#### [How to complete this task]
Pull every line that holds the word "language" from the entries.

#### [Supplied records]
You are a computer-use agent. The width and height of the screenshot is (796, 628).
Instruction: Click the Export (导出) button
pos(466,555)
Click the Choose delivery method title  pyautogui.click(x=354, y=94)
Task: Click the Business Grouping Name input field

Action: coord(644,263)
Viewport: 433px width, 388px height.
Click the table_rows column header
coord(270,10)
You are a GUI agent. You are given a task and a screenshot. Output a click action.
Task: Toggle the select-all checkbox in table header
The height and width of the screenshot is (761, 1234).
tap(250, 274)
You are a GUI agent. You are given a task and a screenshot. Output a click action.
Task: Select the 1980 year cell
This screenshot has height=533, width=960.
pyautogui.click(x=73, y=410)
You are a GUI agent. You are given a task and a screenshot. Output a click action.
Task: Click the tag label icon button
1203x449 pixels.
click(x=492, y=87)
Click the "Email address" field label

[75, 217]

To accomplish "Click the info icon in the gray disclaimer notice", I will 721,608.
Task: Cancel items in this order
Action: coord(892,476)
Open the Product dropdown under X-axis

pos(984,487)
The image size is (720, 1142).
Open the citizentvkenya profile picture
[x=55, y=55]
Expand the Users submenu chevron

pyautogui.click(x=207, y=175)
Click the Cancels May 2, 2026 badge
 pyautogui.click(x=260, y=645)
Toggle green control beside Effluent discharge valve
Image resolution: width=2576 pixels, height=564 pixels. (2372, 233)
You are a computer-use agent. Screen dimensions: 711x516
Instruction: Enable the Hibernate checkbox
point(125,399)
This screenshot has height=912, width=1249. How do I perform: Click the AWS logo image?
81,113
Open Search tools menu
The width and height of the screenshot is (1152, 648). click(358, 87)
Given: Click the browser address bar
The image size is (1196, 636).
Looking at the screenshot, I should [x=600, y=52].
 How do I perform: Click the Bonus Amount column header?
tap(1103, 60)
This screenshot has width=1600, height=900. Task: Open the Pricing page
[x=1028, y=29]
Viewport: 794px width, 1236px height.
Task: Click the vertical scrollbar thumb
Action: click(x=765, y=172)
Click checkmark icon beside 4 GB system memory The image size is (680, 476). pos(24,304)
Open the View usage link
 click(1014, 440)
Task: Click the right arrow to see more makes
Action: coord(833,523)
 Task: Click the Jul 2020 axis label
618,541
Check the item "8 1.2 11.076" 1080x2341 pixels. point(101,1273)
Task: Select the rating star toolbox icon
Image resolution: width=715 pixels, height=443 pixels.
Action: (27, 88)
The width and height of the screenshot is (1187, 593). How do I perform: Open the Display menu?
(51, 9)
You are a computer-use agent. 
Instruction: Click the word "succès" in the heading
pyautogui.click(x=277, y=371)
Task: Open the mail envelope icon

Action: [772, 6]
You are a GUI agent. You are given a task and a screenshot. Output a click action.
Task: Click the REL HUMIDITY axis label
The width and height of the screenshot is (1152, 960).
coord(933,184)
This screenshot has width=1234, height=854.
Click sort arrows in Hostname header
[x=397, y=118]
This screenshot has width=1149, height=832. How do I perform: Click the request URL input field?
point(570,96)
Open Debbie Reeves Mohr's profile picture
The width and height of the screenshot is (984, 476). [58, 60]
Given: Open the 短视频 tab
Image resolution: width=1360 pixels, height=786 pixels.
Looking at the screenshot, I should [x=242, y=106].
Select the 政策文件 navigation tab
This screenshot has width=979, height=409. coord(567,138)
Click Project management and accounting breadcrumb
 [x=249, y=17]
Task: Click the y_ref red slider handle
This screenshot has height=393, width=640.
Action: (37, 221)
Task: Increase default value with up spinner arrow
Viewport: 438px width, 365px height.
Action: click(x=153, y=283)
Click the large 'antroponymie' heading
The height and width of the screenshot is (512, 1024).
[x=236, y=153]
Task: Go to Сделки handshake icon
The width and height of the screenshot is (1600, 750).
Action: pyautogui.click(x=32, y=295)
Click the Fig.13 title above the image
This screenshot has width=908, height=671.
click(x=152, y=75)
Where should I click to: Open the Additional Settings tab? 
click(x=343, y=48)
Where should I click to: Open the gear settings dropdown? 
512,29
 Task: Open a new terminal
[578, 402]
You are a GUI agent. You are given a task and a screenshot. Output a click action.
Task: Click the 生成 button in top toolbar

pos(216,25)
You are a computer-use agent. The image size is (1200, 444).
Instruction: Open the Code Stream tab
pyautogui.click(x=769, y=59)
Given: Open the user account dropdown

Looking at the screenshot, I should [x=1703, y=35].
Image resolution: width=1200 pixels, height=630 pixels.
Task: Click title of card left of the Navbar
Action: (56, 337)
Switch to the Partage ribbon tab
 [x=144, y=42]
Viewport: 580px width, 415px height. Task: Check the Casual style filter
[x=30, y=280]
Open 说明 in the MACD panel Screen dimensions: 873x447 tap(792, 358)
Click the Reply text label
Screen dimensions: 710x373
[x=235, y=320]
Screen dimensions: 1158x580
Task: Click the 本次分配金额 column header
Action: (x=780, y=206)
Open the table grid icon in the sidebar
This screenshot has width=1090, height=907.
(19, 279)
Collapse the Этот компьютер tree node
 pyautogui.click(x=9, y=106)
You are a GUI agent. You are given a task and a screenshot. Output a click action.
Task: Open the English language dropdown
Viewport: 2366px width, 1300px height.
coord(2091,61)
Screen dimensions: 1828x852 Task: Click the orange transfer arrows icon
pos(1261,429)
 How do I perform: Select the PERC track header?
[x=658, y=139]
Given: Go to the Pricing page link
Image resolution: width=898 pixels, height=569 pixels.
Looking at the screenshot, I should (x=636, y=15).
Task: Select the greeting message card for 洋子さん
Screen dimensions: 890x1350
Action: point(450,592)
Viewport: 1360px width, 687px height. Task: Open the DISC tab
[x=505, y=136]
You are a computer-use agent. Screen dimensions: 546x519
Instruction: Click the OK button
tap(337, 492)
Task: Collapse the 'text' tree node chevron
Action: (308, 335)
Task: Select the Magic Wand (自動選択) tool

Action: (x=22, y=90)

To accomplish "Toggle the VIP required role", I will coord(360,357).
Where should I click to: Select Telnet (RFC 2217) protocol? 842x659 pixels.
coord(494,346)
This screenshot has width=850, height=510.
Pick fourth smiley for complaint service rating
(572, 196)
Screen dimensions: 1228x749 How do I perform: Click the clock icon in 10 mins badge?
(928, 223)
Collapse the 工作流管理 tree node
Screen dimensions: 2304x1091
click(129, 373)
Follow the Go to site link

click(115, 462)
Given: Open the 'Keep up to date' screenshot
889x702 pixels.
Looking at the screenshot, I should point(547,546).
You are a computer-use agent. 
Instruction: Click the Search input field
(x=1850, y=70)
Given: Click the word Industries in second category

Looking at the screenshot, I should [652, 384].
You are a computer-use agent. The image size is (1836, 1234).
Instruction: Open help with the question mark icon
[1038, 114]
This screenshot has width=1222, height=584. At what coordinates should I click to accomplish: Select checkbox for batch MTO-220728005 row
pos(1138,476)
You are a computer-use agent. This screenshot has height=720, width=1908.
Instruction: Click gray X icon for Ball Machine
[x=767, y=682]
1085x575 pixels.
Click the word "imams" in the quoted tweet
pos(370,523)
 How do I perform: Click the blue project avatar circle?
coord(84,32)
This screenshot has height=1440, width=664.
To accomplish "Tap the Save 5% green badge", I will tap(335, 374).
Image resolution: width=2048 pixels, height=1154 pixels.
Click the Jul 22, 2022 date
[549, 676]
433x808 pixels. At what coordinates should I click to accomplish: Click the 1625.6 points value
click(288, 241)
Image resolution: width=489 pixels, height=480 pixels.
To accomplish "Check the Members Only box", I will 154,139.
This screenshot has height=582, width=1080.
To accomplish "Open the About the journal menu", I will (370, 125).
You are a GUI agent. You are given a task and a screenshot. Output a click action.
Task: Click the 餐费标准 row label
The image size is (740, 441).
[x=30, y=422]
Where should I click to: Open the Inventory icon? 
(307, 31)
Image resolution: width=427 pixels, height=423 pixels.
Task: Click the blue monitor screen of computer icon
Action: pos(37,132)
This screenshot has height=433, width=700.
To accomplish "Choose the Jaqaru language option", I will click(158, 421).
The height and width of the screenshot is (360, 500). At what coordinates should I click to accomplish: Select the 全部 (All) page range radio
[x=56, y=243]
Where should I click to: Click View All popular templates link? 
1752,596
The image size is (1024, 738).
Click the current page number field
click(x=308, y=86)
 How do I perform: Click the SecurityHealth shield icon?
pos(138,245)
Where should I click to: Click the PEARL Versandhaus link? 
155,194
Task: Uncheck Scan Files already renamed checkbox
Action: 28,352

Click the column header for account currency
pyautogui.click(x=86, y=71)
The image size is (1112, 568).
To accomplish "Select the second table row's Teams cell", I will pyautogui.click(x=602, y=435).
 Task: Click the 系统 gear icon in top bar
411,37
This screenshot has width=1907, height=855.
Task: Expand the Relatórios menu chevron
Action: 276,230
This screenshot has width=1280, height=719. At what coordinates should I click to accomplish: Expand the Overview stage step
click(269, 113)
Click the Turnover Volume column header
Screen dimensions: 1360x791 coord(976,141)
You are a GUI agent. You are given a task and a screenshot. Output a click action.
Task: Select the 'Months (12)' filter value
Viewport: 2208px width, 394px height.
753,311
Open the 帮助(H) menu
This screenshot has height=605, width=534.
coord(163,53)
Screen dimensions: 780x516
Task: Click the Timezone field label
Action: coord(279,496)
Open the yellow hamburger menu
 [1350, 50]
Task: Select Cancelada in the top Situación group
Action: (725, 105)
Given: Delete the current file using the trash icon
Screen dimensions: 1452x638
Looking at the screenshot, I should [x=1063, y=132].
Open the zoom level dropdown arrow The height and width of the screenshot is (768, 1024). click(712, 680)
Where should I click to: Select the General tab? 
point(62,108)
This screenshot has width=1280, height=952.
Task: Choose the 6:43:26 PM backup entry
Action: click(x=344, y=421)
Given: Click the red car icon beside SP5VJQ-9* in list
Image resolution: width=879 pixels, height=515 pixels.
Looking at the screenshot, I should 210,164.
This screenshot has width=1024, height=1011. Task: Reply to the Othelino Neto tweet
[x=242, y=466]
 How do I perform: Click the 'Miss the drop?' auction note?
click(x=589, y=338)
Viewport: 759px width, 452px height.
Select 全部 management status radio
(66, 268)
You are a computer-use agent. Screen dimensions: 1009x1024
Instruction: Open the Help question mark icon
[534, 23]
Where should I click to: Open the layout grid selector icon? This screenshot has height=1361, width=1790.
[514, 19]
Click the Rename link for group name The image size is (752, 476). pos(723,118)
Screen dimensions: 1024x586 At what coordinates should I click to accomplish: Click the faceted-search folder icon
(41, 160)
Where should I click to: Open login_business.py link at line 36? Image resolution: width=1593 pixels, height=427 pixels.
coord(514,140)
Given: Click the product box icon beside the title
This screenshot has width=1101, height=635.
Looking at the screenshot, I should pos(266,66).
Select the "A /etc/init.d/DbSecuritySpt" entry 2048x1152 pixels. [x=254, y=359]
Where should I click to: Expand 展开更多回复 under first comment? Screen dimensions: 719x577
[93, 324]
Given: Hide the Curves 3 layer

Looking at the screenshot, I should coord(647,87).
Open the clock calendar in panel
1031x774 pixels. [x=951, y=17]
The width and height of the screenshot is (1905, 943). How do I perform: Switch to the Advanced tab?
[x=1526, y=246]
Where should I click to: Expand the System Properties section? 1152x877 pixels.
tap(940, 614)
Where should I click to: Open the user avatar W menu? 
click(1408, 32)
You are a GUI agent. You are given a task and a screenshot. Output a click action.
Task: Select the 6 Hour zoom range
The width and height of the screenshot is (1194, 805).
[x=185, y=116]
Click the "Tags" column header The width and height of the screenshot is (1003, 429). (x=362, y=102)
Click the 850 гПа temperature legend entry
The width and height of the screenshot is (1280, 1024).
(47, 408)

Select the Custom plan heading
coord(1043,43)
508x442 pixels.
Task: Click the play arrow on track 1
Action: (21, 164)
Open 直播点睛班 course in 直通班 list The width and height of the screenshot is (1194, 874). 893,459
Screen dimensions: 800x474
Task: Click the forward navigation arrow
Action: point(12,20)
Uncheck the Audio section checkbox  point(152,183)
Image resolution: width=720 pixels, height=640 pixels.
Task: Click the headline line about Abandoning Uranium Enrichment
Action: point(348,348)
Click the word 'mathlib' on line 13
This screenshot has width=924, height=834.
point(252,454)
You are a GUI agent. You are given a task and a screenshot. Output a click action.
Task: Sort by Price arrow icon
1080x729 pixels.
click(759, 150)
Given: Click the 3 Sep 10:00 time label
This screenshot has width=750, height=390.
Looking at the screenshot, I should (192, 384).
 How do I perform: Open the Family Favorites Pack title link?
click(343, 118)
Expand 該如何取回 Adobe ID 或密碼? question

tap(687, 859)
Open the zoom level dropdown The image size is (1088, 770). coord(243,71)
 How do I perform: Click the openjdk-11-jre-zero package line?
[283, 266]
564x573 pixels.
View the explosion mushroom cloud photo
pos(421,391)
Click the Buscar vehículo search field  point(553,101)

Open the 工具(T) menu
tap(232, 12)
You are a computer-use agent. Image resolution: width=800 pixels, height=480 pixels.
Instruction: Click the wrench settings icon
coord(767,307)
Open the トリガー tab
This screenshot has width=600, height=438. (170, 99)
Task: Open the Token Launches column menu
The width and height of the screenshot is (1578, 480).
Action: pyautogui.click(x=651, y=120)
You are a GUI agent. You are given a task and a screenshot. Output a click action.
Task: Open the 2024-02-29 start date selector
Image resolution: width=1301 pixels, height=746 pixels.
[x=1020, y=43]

#### [Reply]
Task: Open the English language dropdown
To accomplish "Choose the Jaqaru language option", I will click(158, 421).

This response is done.